*Provided entries*.
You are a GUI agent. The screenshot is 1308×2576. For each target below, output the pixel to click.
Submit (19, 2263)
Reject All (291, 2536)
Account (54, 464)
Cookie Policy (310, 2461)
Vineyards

*Work request*. Having read the entries above, set each one down again exactly.

*Completed task*.
You are a GUI agent. The screenshot is 1308×2576. For each target below, output the pixel to click.
Submit (19, 2263)
Reject All (291, 2536)
Account (54, 464)
Cookie Policy (310, 2461)
Vineyards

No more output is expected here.